Early proto-film-noir-hero/Chinese-American stereotype Charlie Chan was based on a real detective in Honolulu:
Biggers read about him in the newspaper. His real name was Chang Apana. He was born, around 1871, in Waipio, a village outside Honolulu. His mother, Chun Shee, was also born in Hawaii. People from China had settled in what were then called the Sandwich Islands, beginning in the late seventeen-seventies. Sugarcane had been cultivated in China for centuries, and the first person to grow it for sugar processing in the Sandwich Islands was a man named Wong Tze-chun, who arrived from China in 1802. Chang Jong Tong, Chang Apana’s father, probably travelled from China to Hawaii in the eighteen-sixties. In the second half of the nineteenth century, some forty-six thousand Chinese laborers made that journey. In 1866, when the sugarcane trade was booming, Mark Twain went to Hawaii to report for the Sacramento Union. “The Government sends to China for coolies and farms them out at $5 a month each for five years,” Twain wrote. When Chang Jong Tong’s five years were up, he took his wife and children and headed home, to the tiny village of Oo Sack, south of Canton…In 1881, when Chang was about ten years old, his parents sent him to Oahu, with an uncle; he never returned to China…

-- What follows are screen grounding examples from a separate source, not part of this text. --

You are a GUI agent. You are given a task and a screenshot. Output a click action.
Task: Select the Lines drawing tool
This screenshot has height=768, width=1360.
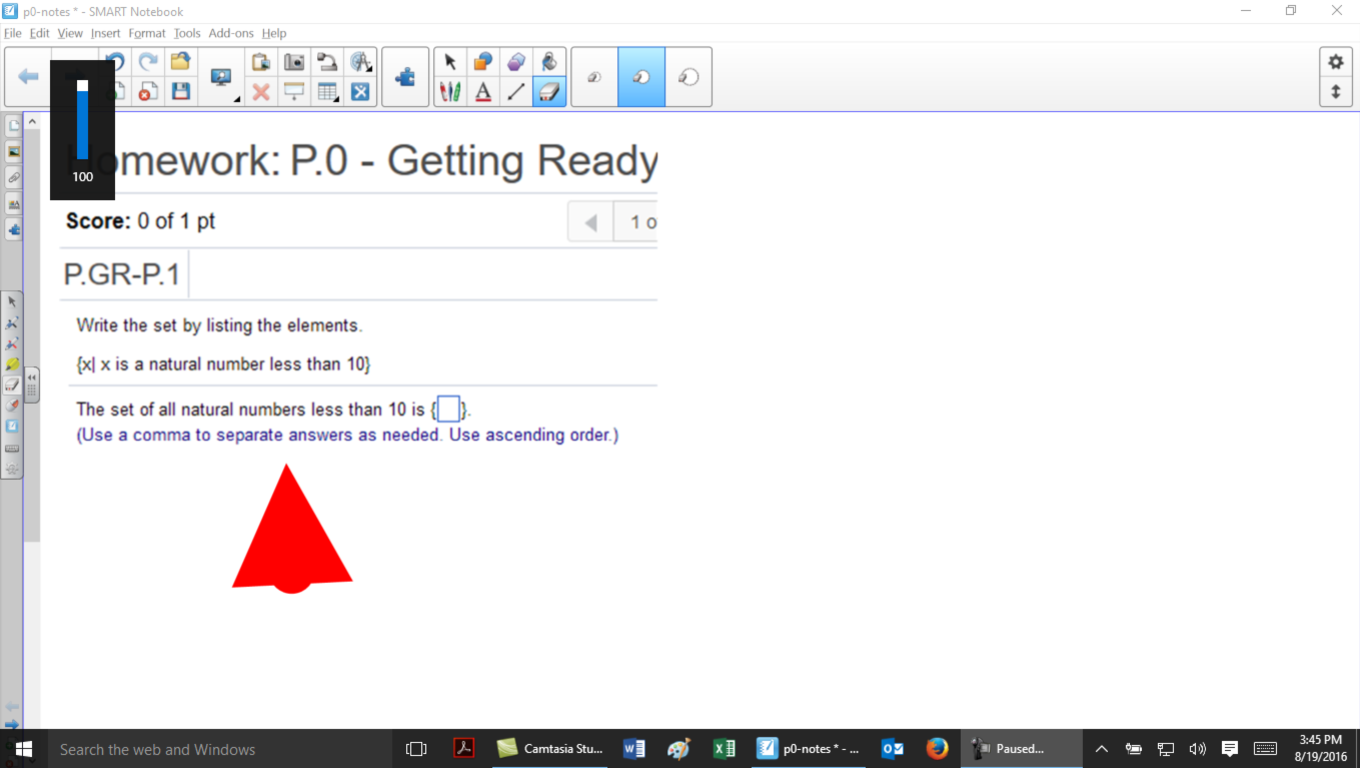[516, 92]
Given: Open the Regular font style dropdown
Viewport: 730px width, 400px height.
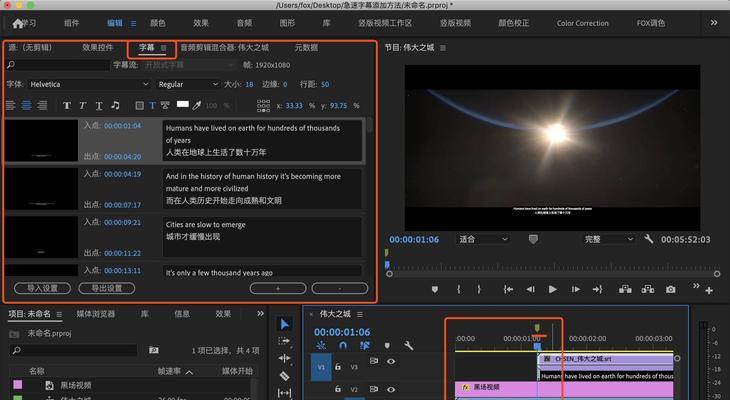Looking at the screenshot, I should pos(187,85).
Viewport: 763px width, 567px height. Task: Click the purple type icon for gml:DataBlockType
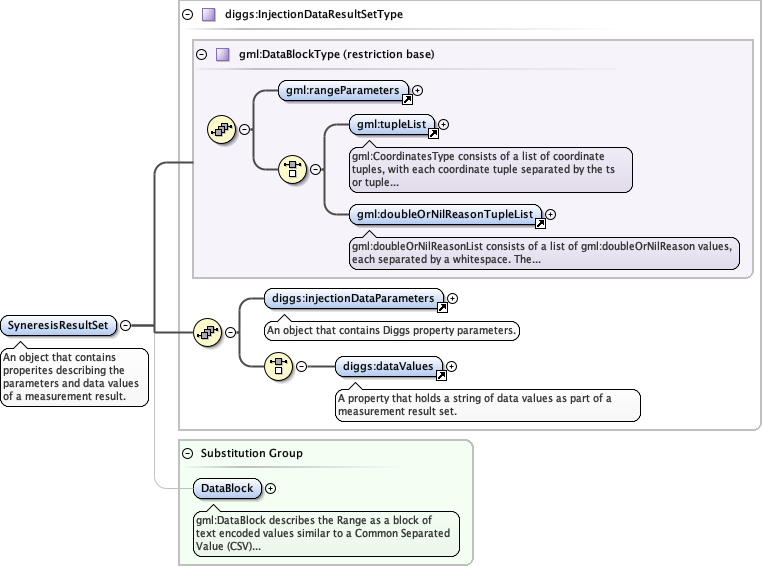[222, 54]
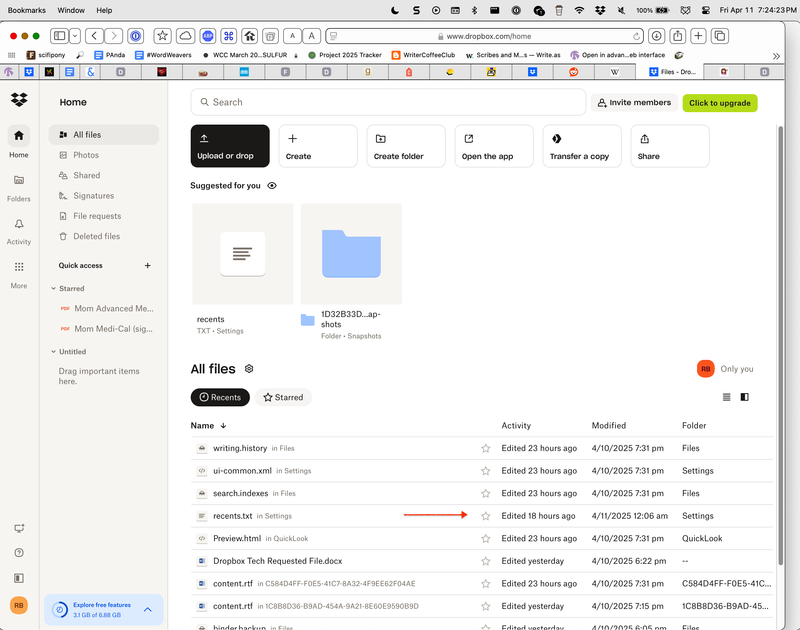The width and height of the screenshot is (800, 630).
Task: Star the recents.txt file
Action: click(486, 516)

In the nineteen-tens, he was part of a crime-busting squad. His escapades were the stuff of legend. He was said to be as agile as a cat. Thrown from a second-floor window by a gang of dope fiends, he landed on his feet. He leaped from one rooftop to the next, like a “human fly.” When he reached for his whip, thugs scattered and miscreants wept. He once arrested forty gamblers in their lair, single-handed. He was a master of disguises. Once, patrolling a pier at dawn, disguised as a poor merchant—wearing a straw hat and stained clothes and carrying baskets of coconuts, tied to a bamboo shoulder pole—he raised the alarm on a shipment of contraband even while he was being run over by a horse and buggy, and breaking his legs. He once solved a robbery by noticing a strange thread of silk on a bedroom floor. He discovered a murderer by observing that one of the suspects, a Filipino man, had changed his muddy shoes, asking him, “Why you wear new shoes this morning?”

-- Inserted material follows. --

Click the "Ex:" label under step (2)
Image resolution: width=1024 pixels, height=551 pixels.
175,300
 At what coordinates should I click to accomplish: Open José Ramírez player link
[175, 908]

Warner Oland, who played Chan in most of the films, was Swedish. In yellowface, he also played Fu Manchu and other east Asian characters. In 25 years as an actor, he made 96 films, including playing lead in as many as 4 Charlie Chan films a year in the 1930s. Here, Kartina Richardson talks about his performance as the half-Chinese warlord Mr Henry Chang in Shanghai Express:
Awesome detail only for me (and literary nerds like me): Yunte Huang, a UC-Santa Barbara professor who wrote the new history of Charlie Chan, also wrote a terrific book about transpacific American literature (for some reason, everyone forgets that almost all of Moby Dick is set in the Pacific) and translated Ezra Pound’s Pisan Cantos into Chinese.